Guatemala, Ciudad – Una nueva jornada de turbulencia política se vivió en el Congreso de la República ayer martes 29 de abril, cuando la sesión plenaria fue abruptamente cerrada por el presidente del Legislativo, Nery Ramos, en medio de tensiones que escalaron hasta los golpes entre diputados.
Ramos justificó su decisión argumentando que no existían condiciones para continuar el desarrollo de la sesión, luego de que la propuesta oficial de agenda presentada por la Junta Directiva fuera rechazada y sustituida por otra aprobada por la Instancia de Jefes de Bloque. Esta nueva agenda incluía cinco puntos, entre ellos la elección de nuevos miembros para la Comisión Permanente y la remoción de representantes ante la Junta Monetaria, en lo que se consideró un plan para deslegitimar a Ramos como presidente del Congreso. La junta directiva propuso una agenda y diputados de oposición hicieron otra. A la cabeza de este golpe técnico contra Ramos están algunos congresistas muy conocidos.

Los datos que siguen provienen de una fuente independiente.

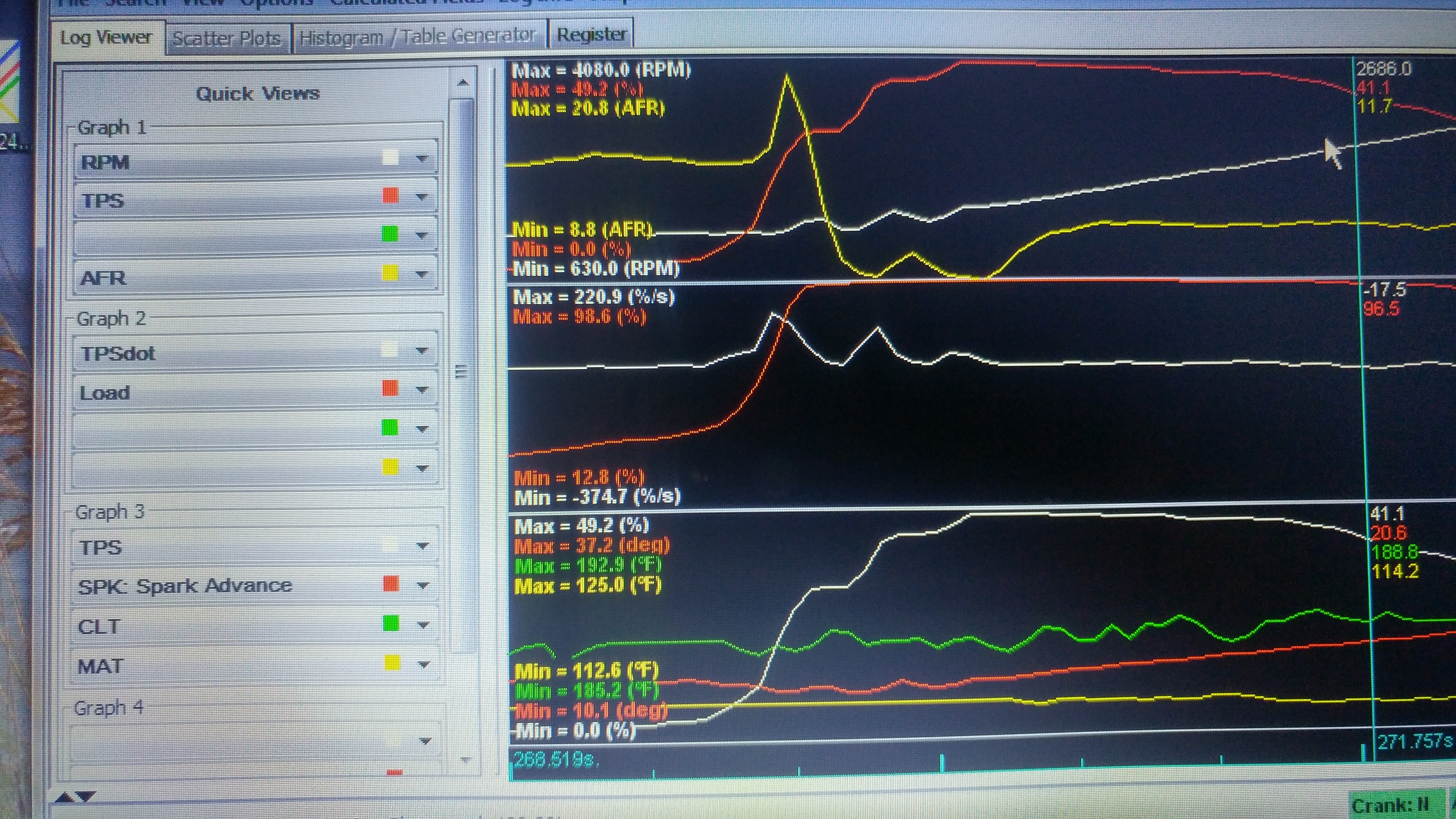Click the yellow color swatch beside AFR
The height and width of the screenshot is (819, 1456).
pyautogui.click(x=390, y=274)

En una conferencia de prensa posterior, Ramos denunció que algunos bloques parlamentarios intentan “usurpar” funciones que corresponden únicamente a la presidencia del Congreso. A su juicio, existe un intento de instrumentalizar el Legislativo para intereses particulares.

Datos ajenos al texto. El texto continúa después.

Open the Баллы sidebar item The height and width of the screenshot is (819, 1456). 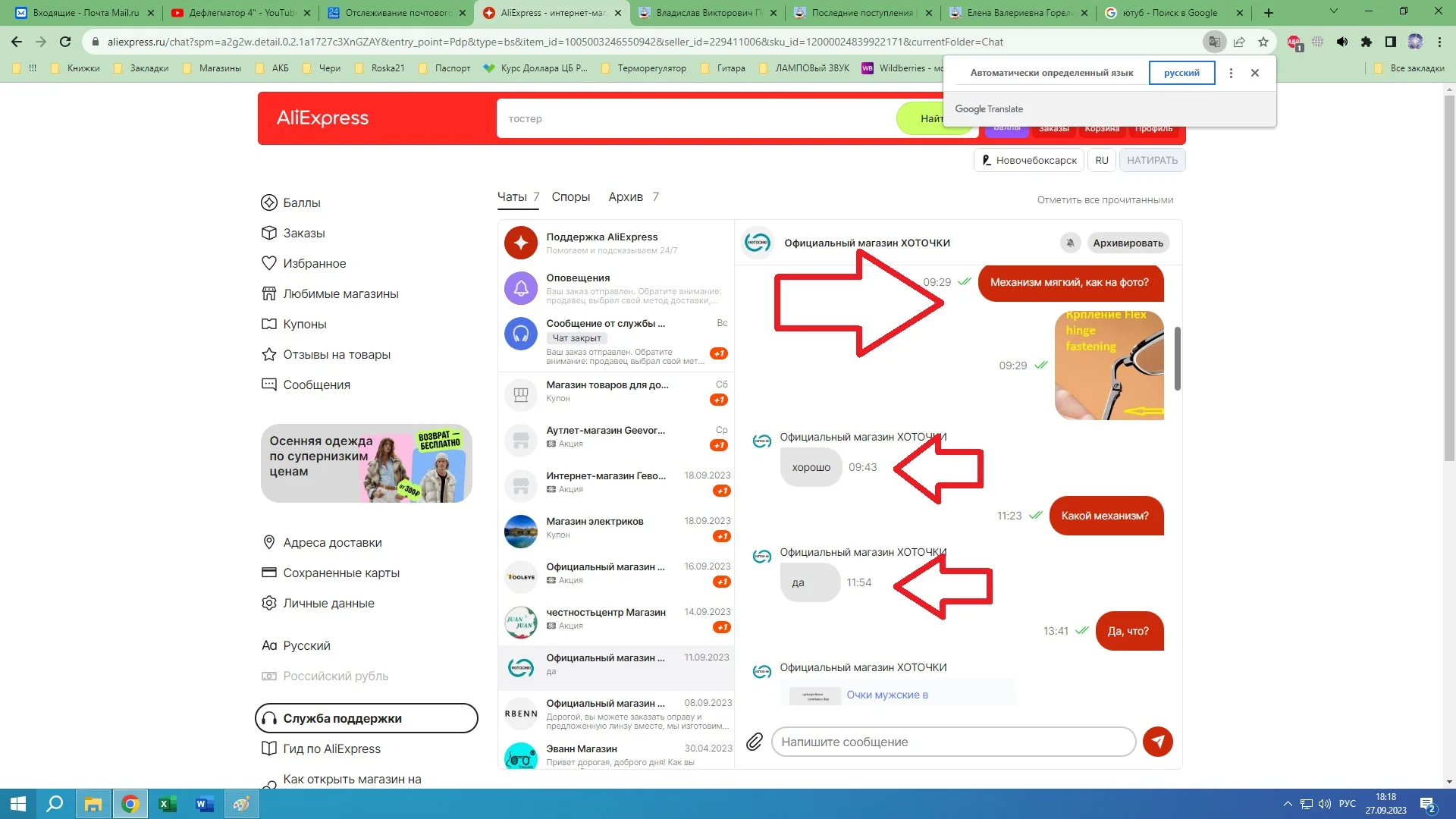point(301,202)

“La situación es insostenible”, afirmó, mientras responsabilizaba a conflictos internos de los partidos políticos por la falta de consensos. Recordó que previamente había exhortado a resolver estas disputas dentro del marco de la Ley Electoral y no trasladarlas al hemiciclo.
Mientras tanto, legisladores de la oposición expresaron su inconformidad por la suspensión de la sesión. Álvaro Arzú Escobar, del bloque Unionista, calificó de “vergonzoso” que Ramos abandonara la plenaria cuando más de 145 diputados estaban presentes y acusó al presidente del Congreso de actuar en función de sus aspiraciones políticas.
Por su parte, el diputado Allan Rodríguez, del partido Vamos, fue más allá al declarar que Ramos “cometió delitos” al cerrar la sesión mientras el pleno seguía activo. “Salió huyendo cobardemente”, reprochó.
Entre los temas más controversiales de la jornada también estuvo la discusión sobre el reciente aumento salarial a los docentes y las acciones legales impulsadas por sectores que cuestionan la constitucionalidad de algunos artículos del Pacto Colectivo del magisterio.
En ese contexto, Nery Ramos insistió en que su rol ha sido mantener la institucionalidad y que su postura ha incomodado a ciertos sectores políticos que ahora buscan desestabilizar la Junta Directiva. No obstante, evitó mencionar específicamente a qué bloques se refería.
La crisis en el Legislativo deja al descubierto una fractura cada vez más profunda entre oficialismo y oposición, y pone en entredicho la posibilidad de consensuar reformas clave que esperan desde hace meses en las comisiones.